Tarımda maliyet baskısı, kaybeden çiftçi ve vatandaş
SonTurkHaber.com, Haber Global kaynağından alınan bilgilere dayanarak bilgi yayımlıyor.
Türkiye tarımı 2025 yılının ikinci yarısında büyük bir maliyet baskısıyla karşı karşıya kaldı. Haziran, Temmuz, Ağustos ve Eylül aylarını kapsayan son dört aylık dönemde, başta gübre, mazot ve yem olmak üzere girdi fiyatlarındaki yükseliş dikkat çekti. Aynı dönemde üretici ile market fiyatları arasındaki makas da giderek açılırken, çiftçinin elinden çıkan ürün düşük fiyattan alınırken, tüketicinin markette ödediği bedel katlanarak arttı. Artış eğrisinin en çok yaşandığı kalemlerden biri ise gübre oldu. Öyle ki amonyum nitrat gübresinde Haziran’da yüzde 36 olan yıllık artış, Eylül’de yüzde 39.6’ya çıktı. Amonyum sülfattaki artış eğrisi ise yüzde 29 seviyesinden yüzde 31.6’ya yükseldi. Bu artışlar, diğer gübreler kadar sert olmasa da çiftçinin toplam maliyet hesabında önemli giderlerini oluşturdu. Mazot maliyeti de tarımda en kritik girdilerden biri olmayı sürdürüyor. Haziran’da yüzde 28 olan yıllık artış, Temmuz’da yüzde 29.5’e, Ağustos’ta yüzde 30.2’ye, Eylül’de ise yüzde 31.3’e ulaştı.

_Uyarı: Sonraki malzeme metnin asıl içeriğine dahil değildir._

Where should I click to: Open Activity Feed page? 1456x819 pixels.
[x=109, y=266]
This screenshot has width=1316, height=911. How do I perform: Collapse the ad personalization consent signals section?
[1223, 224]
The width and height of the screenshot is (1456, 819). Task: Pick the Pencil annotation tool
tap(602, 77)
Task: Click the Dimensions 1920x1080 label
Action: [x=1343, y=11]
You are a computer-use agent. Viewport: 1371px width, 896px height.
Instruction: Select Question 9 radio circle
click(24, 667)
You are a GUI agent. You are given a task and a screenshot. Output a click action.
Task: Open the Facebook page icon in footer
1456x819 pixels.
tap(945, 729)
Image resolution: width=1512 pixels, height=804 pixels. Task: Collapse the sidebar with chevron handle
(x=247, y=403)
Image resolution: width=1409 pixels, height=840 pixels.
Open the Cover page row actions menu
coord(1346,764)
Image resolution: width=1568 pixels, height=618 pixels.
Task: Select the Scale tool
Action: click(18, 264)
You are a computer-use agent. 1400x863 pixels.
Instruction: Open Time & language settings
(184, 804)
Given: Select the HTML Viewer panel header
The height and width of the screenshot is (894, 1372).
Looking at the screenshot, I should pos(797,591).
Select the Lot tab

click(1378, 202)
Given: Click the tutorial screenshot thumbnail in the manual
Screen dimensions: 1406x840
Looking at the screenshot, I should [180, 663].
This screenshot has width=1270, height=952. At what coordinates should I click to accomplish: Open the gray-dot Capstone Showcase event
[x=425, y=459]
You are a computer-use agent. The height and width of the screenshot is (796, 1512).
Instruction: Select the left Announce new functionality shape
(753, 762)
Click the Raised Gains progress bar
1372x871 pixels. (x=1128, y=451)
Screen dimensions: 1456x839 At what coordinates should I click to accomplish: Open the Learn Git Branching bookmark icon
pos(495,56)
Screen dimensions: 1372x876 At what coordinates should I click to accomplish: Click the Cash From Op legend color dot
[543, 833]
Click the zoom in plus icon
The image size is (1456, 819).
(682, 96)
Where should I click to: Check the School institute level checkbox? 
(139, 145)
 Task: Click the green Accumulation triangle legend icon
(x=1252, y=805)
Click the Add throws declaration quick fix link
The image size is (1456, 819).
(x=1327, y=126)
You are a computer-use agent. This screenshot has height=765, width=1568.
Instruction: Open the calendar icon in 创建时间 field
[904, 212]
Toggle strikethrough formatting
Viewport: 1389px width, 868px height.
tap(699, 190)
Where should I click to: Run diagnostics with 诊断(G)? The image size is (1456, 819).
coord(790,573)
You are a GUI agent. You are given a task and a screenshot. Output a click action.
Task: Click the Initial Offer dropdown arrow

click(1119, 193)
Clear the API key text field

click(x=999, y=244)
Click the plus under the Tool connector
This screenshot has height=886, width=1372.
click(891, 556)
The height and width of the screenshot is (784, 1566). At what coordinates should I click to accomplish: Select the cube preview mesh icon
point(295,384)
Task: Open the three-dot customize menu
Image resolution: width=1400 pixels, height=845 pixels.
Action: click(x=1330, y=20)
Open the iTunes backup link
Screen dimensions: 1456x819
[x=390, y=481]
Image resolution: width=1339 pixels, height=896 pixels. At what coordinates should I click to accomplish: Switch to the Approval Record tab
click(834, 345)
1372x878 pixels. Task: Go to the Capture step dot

Haziran’da yıllık yüzde 29 artış gösteren besi yemi fiyatları da cep yaktı. Besi yemi fiyatındaki artış oranı Eylül’de yüzde 34.8’e yükseldi. Bu artış, kırmızı et üretiminde maliyetleri doğrudan etkiledi. Süt yeminde Haziran’da yüzde 26.5 olan yıllık artış, Temmuz’da yüzde 28.3’e, Ağustos’ta yüzde 29.4’e, Eylül’de ise yüzde 30.6’ya çıktı. Süt yemindeki yükseliş, çiğ süt maliyetlerini artırdı. Ancak süt fiyatlarının aynı hızla artmaması, üretici sütçünün gelirini baskıladı.
ARACILAR ACIMADI!Elektrik fiyatları yıllık bazda Haziran’da yüzde 11, Temmuz’da yüzde 11.8, Ağustos’ta yüzde 12.3, Eylül’de ise yüzde 12.8 oranında arttı. Tarım ilacı fiyatları da yüzde 12.5’ten yüzde 14.9’a yükseldi. Elektrik artışları özellikle sulama yapan çiftçiler için büyük yük olurken, tarım ilaçlarındaki yükseliş de üretim maliyetlerini artırdı. Öte yandan son dört ayda üretici ile market fiyatları arasındaki fark düzenli şekilde büyüdü. Haziran’da yüzde 310 olan üretici–market fiyat farkı, Temmuz’da yüzde 320.5, Ağustos’ta yüzde 328, Eylül’de ise yüzde 335.5 seviyesine çıktı.
Gıda fiyatlarından yansıyan bazı rakamlarda yaşanan sorunun özeti niteliğinde. Üreticide 4.38 TL olan patates markette 19.08 TL’ye satılırken, aradaki fark 4.4 kata ulaştı. Üreticide 11.38 TL olan kabak, markette 46.49 TL’ye yükseldi. Marulda ise tablo daha da çarpıcı. Üreticide 18.14 TL olan marul, markette 63.58 TL’ye satılırken; 13.38 TL olan patlıcan, markette 43.85 TL’ye alıcı buldu. Eylül’de üreticide en yüksek fiyat artışı ise yüzde 73.7 ile fındıkta görülürken; en fazla düşüş ise yüzde 26.9 ile limonda yaşandı. Fındıkta rekoltenin don nedeniyle düşmesi fiyatları artırırken, limonda ihracatın kayıt altına alınması ve arz artışı fiyatları aşağı çekti.

Kamuoyu araştırmacısı Volkan Tebrizcik ise son tablo için, “Maliyetler hızla artarken üreticinin eline geçen para sınırlı. Tüketici pahalıya mecbur bırakılıyor. Market raflarındaki fiyatlar, üreticiden çıkan ürünün üç-dört katına satılıyor. Hem üretim maliyetleri hem de fiyat farkları, gıda fiyatlarını yukarı itiyor. Eğer bu trend devam ederse, önümüzdeki kış aylarında gıda fiyatlarının daha da yükselmesi kaçınılmaz görünüyor. Çiftçinin girdi maliyetlerini azaltacak destekler, üretici-market makasını daraltacak önlemler alınmazsa hem üretici hem tüketici kaybedecek.” uyarısında bulundu.